Rivers, who entered the night averaging 8.4 points per game this season, played a much more prominent offensive role than usual due to Westbrook (thigh contusion) and Eric Gordon (sprained ankle) sitting out against the Kings. The Rockets are optimistic both will be able to return this week, according to coach Mike D’Antoni.
In the meantime, Rivers enjoyed having the ball in his hands much more often than he has become accustomed to. He was 14-of-20 from the floor, 6-of-11 from 3-point range and 7-of-8 from the free throw line in 33 minutes.
“He was just in attack mode,” said Harden, who had 32 points, eight rebounds and seven assists. “He’s been going in the morning to the gym, shooting and working on his jump shot, so that kind of gave him his confidence. Obviously with no Russ and no Eric, he needed to be a little bit more aggressive. He did that.”
Rivers, an eight-year veteran with a career scoring average of 9.1 points per game, understands that some might scoff at his belief that he is an elite scorer. However, he considers that confidence a job requirement.

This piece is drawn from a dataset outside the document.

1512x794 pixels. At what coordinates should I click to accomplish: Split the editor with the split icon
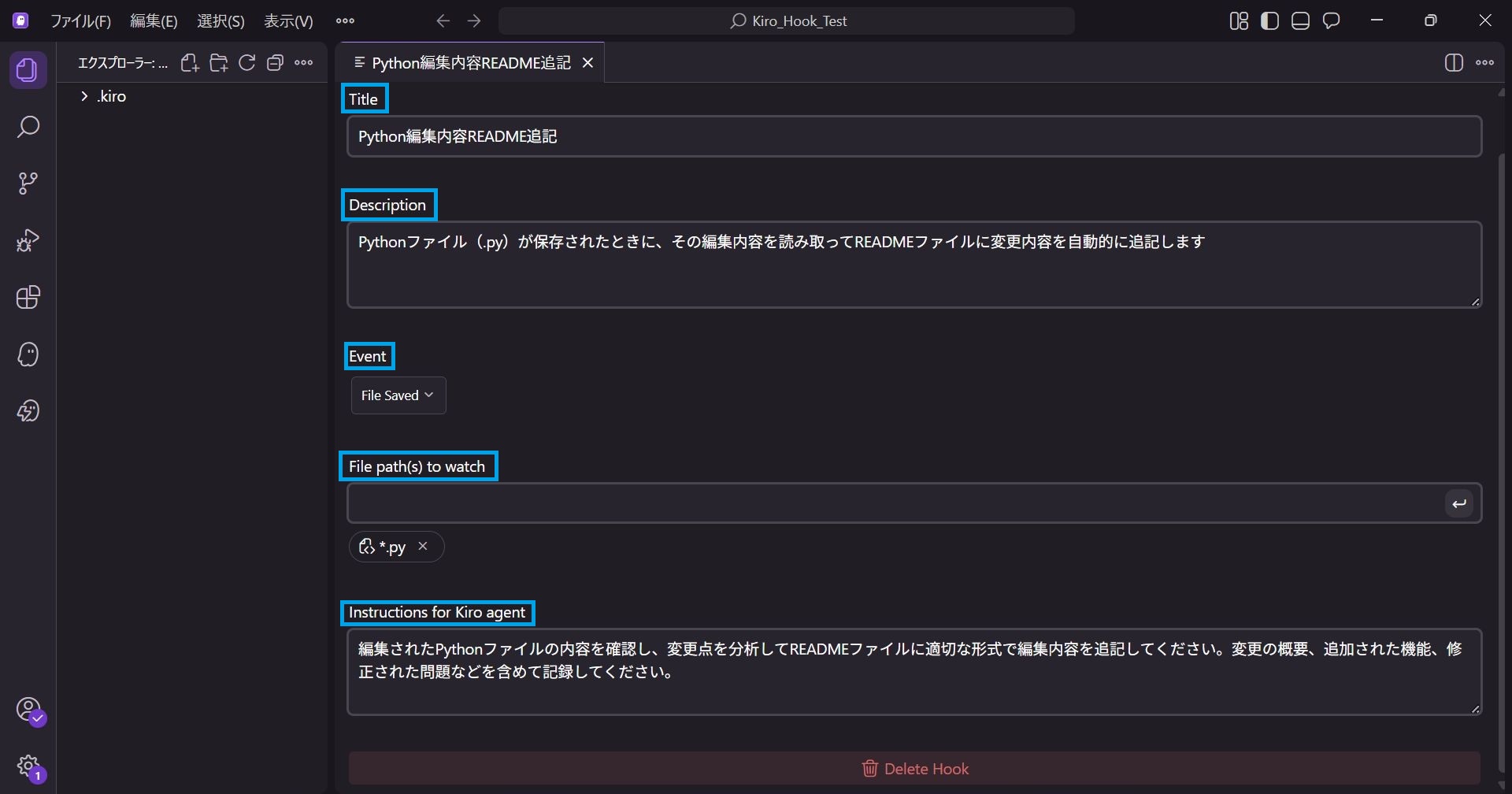[x=1453, y=63]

“I know that sounds funny, but that’s just the way you have to feel,” Rivers said. “Whether you’re 0-for-6 or 6-for-6, 8-for-8, it doesn’t matter. I don’t think you get to this level by thinking that someone can guard you individually. I’m obviously a one-on-one player. I always feel like I have a chance to score on anybody. Whether people see that or not, that’s on them, but I know how I feel.”
Rivers had 19 points in the first half — a total he exceeded in only two previous games this season — to help Houston climb out of an early, 13-point deficit. With the Rockets leading comfortably, Rivers scored 18 points in the fourth quarter.

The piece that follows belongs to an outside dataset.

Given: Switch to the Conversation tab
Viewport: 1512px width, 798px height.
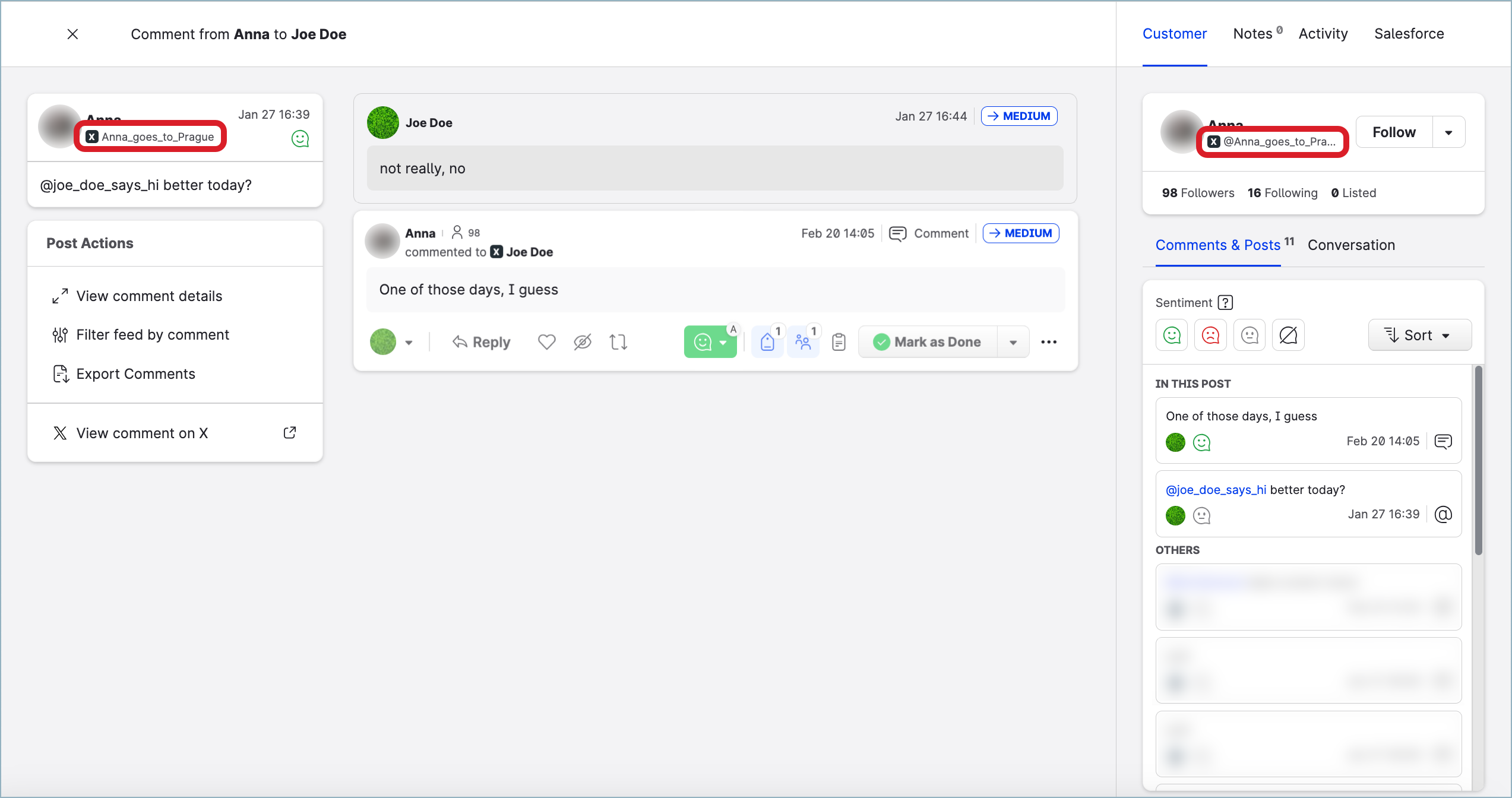Looking at the screenshot, I should (1351, 245).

With his teammates on the bench loudly rooting for him, Rivers scored 11 points in the final 4:12. He acknowledged he knew how close he was to his previous career high of 38 points — set in an LA Clippers loss to the Memphis Grizzlies on Dec. 23, 2017 — when he checked back into the game and that he was determined to achieve a new personal best.
“I was gonna go get it,” Rivers said. “But I still wanted to do it still the right way. I didn’t want to just come down and jack anything. I jacked a couple of shots, but this is why it’s fun to play on this team. You’ve got guys encouraging it. They were giving me the ball. It’s not like I was chasing it, taking it. You had guys aware of this, and it was the last couple of minutes of the game. The whole game was natural, just flowing. That’s the best way to have a night like tonight.”